The Trump administration just kneecapped the main tool colleges use to get students to vote -- and it did so at the behest of a right-wing activist who tried to overturn the 2020 election.

In March, Tufts University announced it was halting the National Study of Learning, Voting and Engagement (NSLVE), the go-to source for school-level data on student voter registration and turnout. The National Student Clearinghouse, which has partnered with the study for over a decade, pulled out entirely. The reason: an Education Department investigation launched in February claiming the study violates federal student privacy law.

The department touted the probe as protecting "election integrity." But the accusations echo claims first raised by Heather Honey, a right-wing election activist who was later appointed deputy assistant secretary for elections integrity at the Department of Homeland Security.

A Backstory Revealed

The Education Department has not identified the source of what it called "multiple reports" alleging NSLVE illegally shares student data to influence elections. But Cleta Mitchell -- the Republican lawyer who participated in Trump's failed 2020 election overturn -- revealed the backstory during an online meeting of right-wing activists in March.

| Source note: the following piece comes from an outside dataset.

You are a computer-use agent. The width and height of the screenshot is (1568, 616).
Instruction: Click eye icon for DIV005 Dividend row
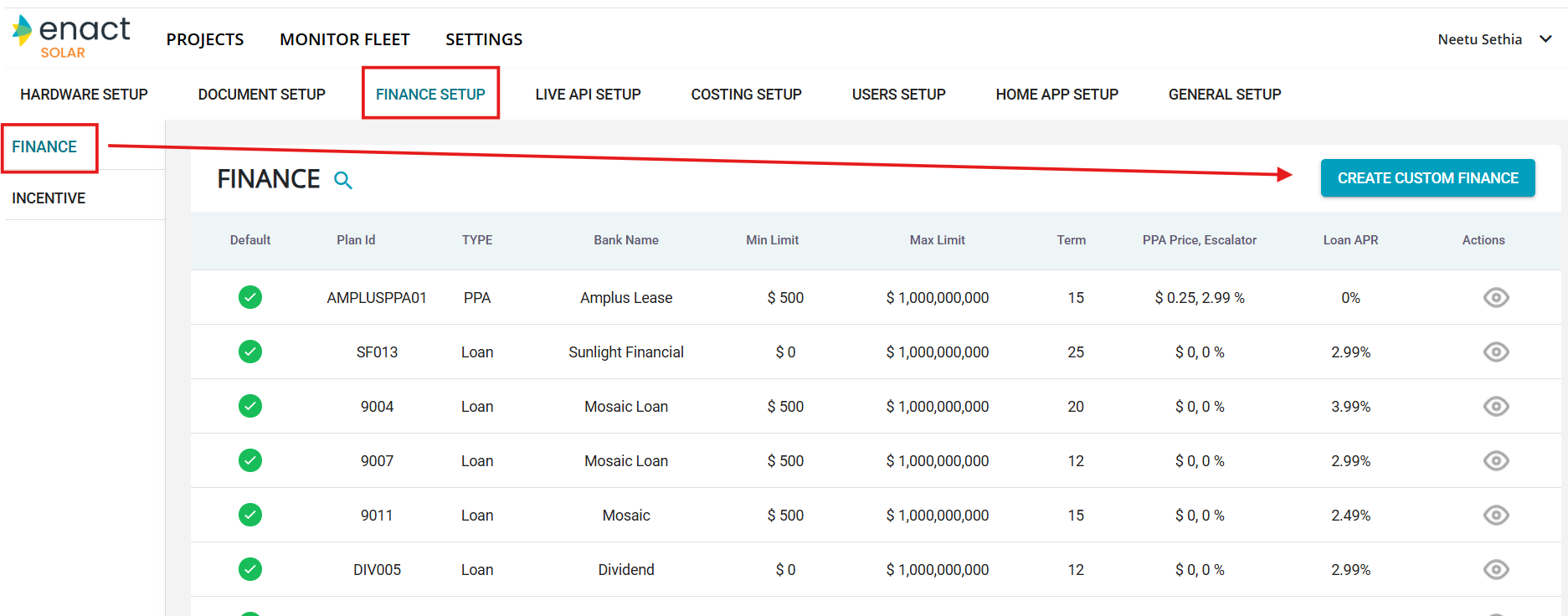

In 2023, Honey posted a document claiming colleges violate the Family Educational Rights and Privacy Act when they share student enrollment records for the study. The document also raised suspicion about Catalist, a Democratic-aligned data firm that once compiled public voter records for NSLVE to match with student information.

"One of the things that she did was send over her report and a proposal to the Department of Education -- to Linda McMahon, the secretary of education -- to say, 'You've got to stop this,'" Mitchell said in a recording uploaded by Pure Integrity Michigan Elections.

Mitchell described the clearinghouse's withdrawal as "100% the result of the work" of Honey and Michigan activists. "And so that's a real victory lap and one that I think we ought to celebrate," she added.

Privacy Experts Are Skeptical

Both Tufts and the National Student Clearinghouse maintain they have not violated privacy law. Tufts emphasized that NSLVE, which started in 2013, is a nonpartisan study "that seeks to understand whether students vote, not who they vote for."

Many privacy experts are skeptical of the accusations. The study has operated for over a decade without controversy, providing aggregated, anonymized data to help schools understand voter turnout patterns.

The Education Department's press office declined to comment to NPR. Mitchell, Catalist, and Honey did not respond to inquiries, with Honey referring questions to DHS public affairs.

Real-World Impact on Campus Voting Efforts

The loss of NSLVE data is already hitting schools hard. Over 1,000 colleges and universities participate in the study, using its reports to identify gaps in student voter turnout and design targeted outreach.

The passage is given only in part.